Le Commandeur est grièvement blessé, la machine cassée, la bête hors d’haleine, la sauvagerie enfermée.
Ils n’ont servi à rien, les changements de noms et de drapeaux, les coups d’État, les prisons, les cimetières, l’argent coulant par les mille artères de la corruption, les reality shows, les célébrations religieuses, les encarts payants, les exorcismes cybernétiques.
Le Commandeur appelle son dernier contremaître. Il lui murmure quelque chose à l’oreille. Le contremaître sort et affronte la multitude.
Il dit, il demande, il réclame, il exige :
« Nous voulons parler au… »
Il hésite, la majorité de ceux qui lui font face sont des femmes.
Il corrige :
« Nous voulons parler à la… »
Il hésite à nouveau, il y a un nombre certain d’autres en face de lui.
Il corrige à nouveau :
« Nous voulons parler à qui commande. »
Au milieu du silence s’avancent un•e ancien•ne et un•e gamin•e, qui s’arrêtent face au contremaître, et d’une voix innocente et sage, lui disent :
« Ici, nous commandons toutes et tous. »
Le contremaître frémit, et frémit aussi la voix du Commandeur dans son dernier cri.
Le regard s’éveille. « Rêve étrange », se dit-il. Et, sans s’occuper du calendrier ni de la géographie, continuent la vie, la lutte, la résistance.
Du rêve bizarre il ne se rappelle que quelques mots :
« Ici, nous commandons toutes et tous. »
Deux :
Un autre regard depuis un autre calendrier et une autre géographie
(fragment d’une lettre reçue au quartier général de l’euzèdélène, sans date)
« Salut compas,
(…)
À mon avis, tout ça a été super. Mais je ne nie pas que ça, je le dis après coup. Ce serait trop facile de dire que j’ai parfaitement compris le silence et que rien ne m’a surpris.
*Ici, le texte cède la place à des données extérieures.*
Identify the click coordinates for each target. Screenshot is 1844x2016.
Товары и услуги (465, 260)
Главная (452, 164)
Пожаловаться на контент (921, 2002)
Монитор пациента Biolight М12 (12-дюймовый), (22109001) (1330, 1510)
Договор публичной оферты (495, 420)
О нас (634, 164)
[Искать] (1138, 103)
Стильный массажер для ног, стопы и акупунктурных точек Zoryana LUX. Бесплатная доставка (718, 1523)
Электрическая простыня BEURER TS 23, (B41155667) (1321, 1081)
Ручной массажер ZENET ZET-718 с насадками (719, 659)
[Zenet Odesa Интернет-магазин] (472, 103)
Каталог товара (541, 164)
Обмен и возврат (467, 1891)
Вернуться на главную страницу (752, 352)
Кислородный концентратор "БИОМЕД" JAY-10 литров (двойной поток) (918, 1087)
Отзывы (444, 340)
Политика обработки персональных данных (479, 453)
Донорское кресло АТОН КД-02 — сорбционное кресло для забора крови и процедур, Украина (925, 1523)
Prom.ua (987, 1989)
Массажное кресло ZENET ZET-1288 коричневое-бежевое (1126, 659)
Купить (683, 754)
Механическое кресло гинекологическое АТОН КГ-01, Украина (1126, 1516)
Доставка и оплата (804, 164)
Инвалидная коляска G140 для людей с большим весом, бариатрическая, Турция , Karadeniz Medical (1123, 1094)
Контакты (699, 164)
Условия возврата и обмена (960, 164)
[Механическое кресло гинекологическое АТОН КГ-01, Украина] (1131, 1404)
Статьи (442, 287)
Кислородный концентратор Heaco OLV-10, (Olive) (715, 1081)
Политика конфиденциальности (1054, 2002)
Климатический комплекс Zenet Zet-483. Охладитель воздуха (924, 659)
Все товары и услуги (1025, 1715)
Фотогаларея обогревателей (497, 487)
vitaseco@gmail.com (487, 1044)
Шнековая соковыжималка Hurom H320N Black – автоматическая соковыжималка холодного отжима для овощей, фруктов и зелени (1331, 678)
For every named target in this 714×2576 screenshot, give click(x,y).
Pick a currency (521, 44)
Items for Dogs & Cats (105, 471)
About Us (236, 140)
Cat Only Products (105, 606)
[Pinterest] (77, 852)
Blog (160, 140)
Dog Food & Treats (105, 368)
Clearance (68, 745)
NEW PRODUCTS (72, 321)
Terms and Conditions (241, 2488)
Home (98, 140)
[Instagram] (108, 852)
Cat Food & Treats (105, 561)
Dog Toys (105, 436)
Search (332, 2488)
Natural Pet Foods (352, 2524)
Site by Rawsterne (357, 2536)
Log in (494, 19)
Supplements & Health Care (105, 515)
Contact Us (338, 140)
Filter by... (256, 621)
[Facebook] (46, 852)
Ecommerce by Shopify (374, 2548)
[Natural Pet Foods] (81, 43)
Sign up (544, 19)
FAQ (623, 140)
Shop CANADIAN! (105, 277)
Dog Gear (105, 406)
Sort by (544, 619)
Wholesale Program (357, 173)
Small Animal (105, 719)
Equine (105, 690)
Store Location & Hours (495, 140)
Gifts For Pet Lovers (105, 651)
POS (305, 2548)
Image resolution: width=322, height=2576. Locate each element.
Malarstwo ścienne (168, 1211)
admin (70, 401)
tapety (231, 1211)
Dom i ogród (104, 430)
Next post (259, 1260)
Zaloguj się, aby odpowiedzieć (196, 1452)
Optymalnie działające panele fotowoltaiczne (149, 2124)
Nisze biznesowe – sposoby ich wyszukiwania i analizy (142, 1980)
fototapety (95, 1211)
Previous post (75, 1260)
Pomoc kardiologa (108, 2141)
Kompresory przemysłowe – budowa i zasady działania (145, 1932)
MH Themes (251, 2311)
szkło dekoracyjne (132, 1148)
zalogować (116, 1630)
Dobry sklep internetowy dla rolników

C’est faux, moi aussi le silence m’a énervé (évidemment, ça n’a rien à voir avec ce qui se raconte comme quoi avant les zapatistes ne parlaient pas, j’ai lu toutes ces histoires). La question, c’est que vue avec l’avantage des faits déjà passés, et en train de se passer, la conclusion apparaît totalement logique : nous sommes au milieu de l’initiative la plus audacieuse, au moins depuis l’insurrection, des zapatistes. Et ça a à voir avec tout, pas seulement la situation nationale, aussi l’internationale, enfin il me semble.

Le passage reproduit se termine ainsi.